| INSTRUCTIONS FOR THE TASK |
Reproduce, word for word, the lines from the line containing "Describe the element" up to and including the line containing "at that location.". Leave the pictures out of the answer.

| DATASET RECORDS |

##############################

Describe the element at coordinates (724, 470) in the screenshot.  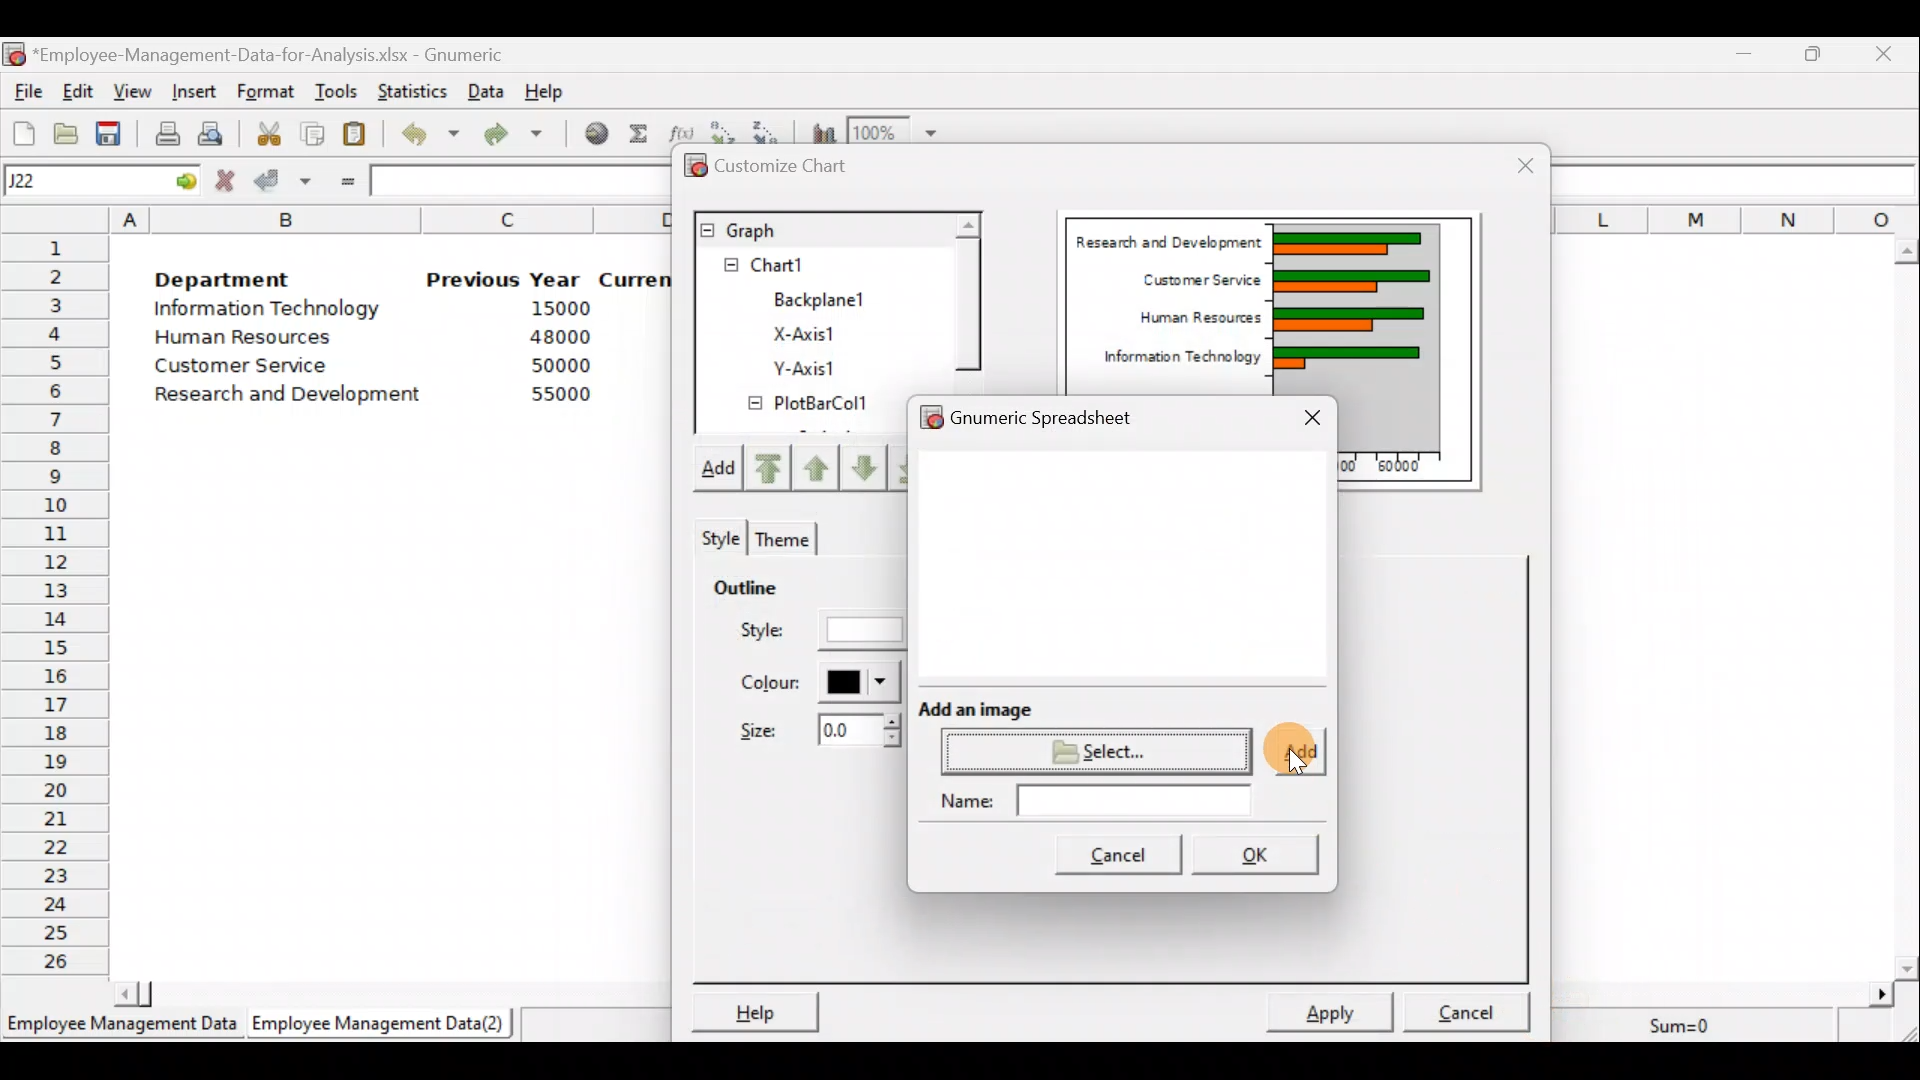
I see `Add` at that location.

##############################

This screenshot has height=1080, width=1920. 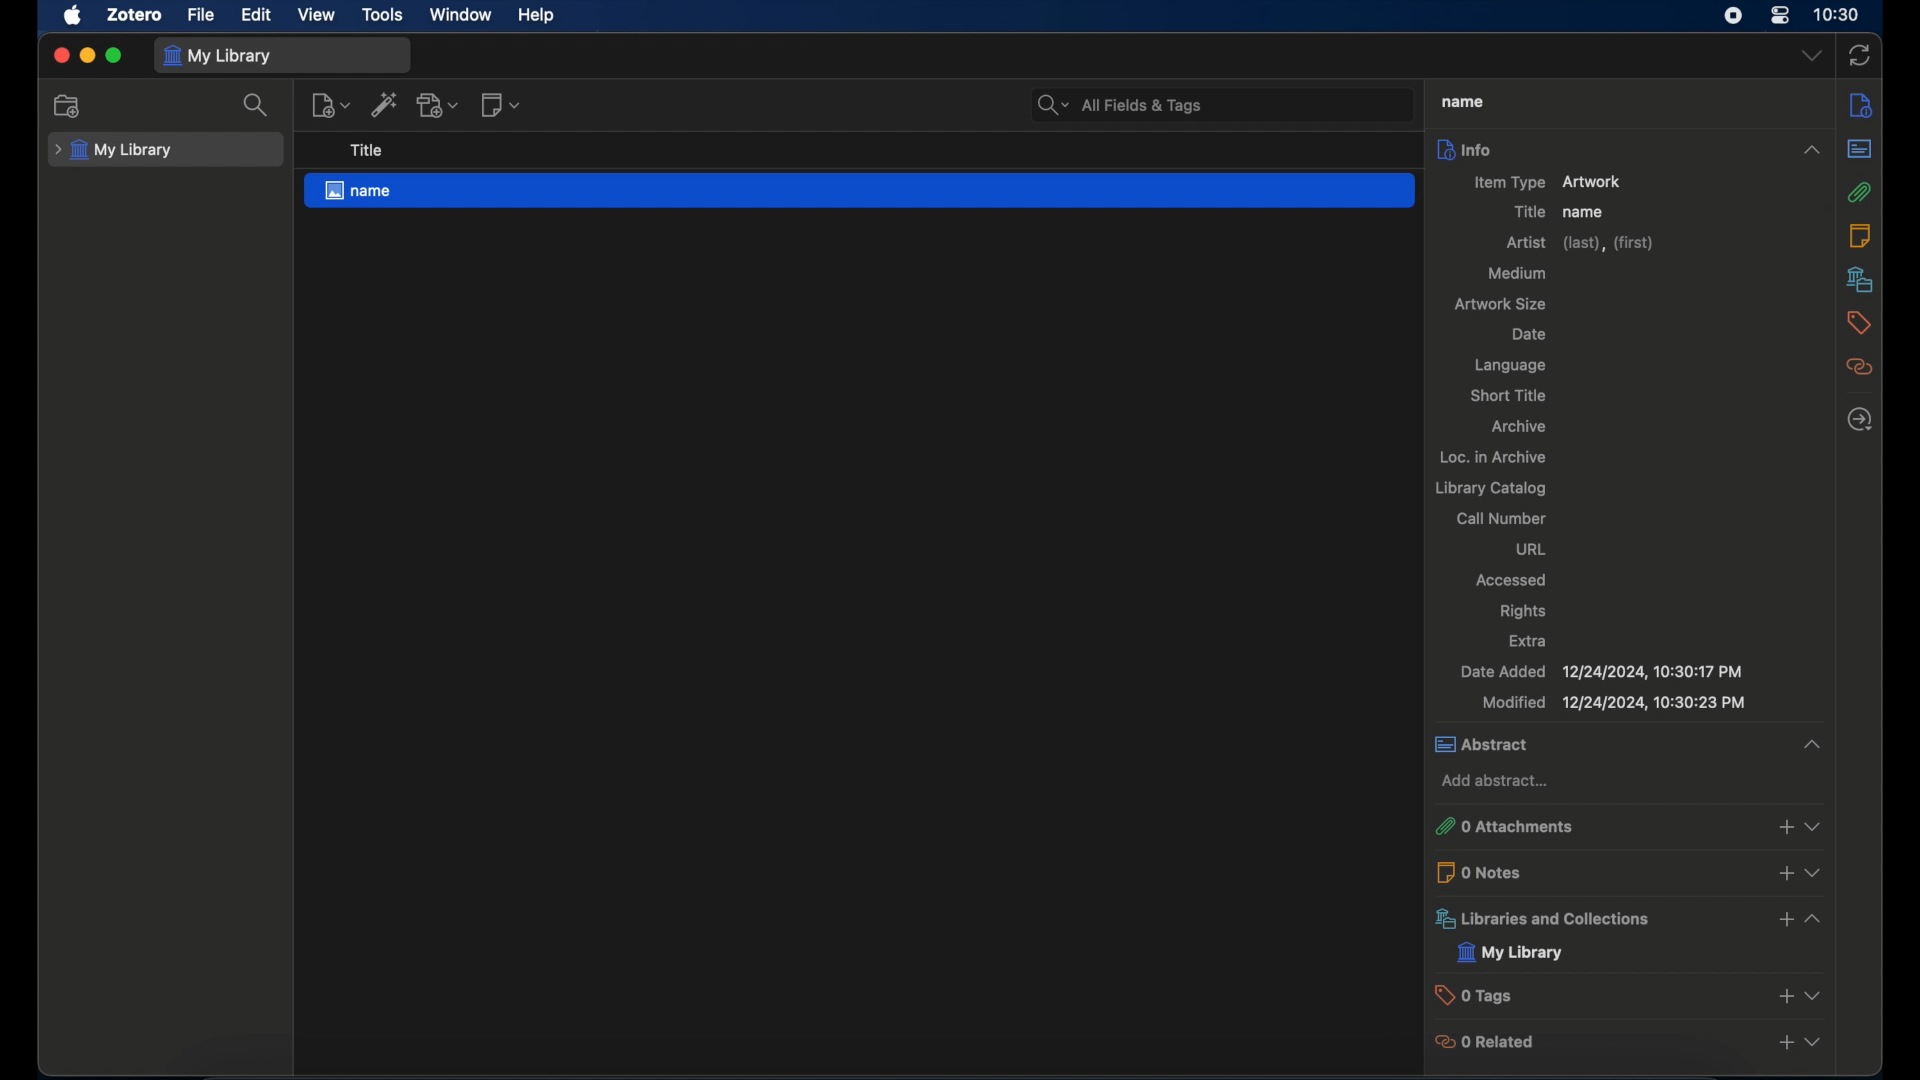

##############################

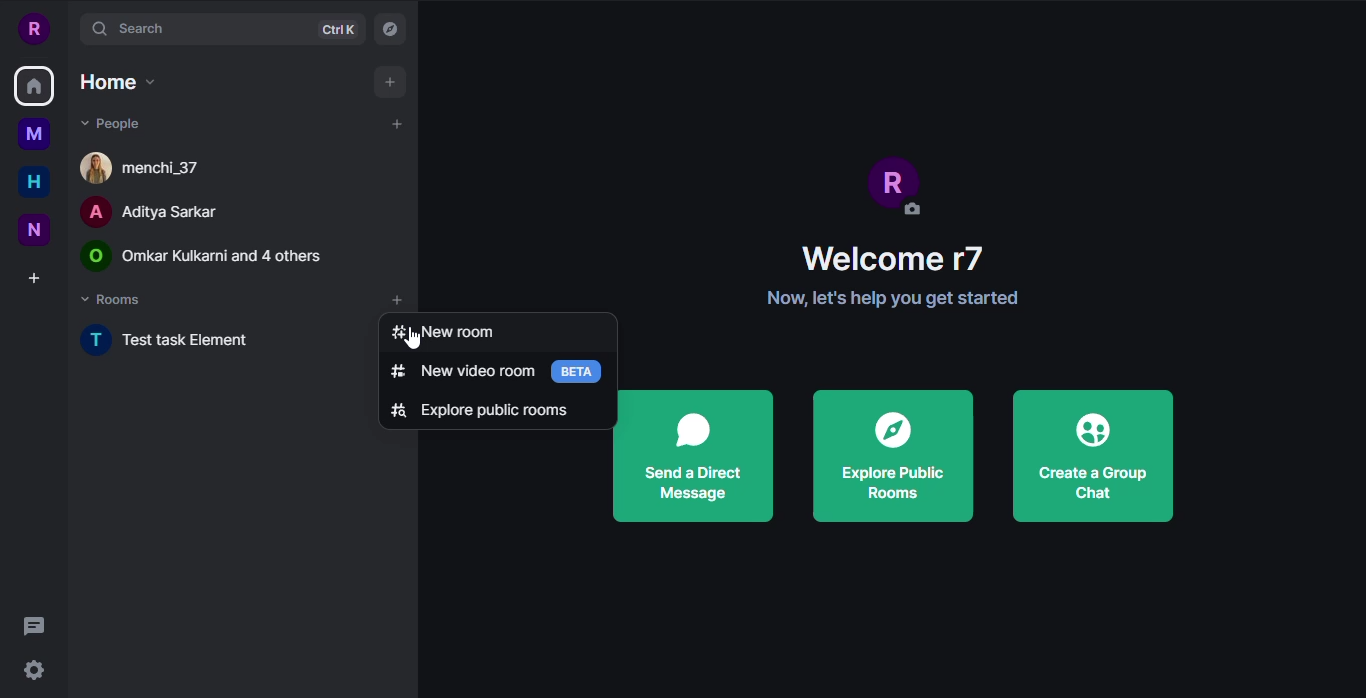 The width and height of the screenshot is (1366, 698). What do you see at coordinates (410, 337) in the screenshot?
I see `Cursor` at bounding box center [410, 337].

##############################

| ANSWER FOR THE TASK |
Describe the element at coordinates (724, 470) in the screenshot.  
I see `Add` at that location.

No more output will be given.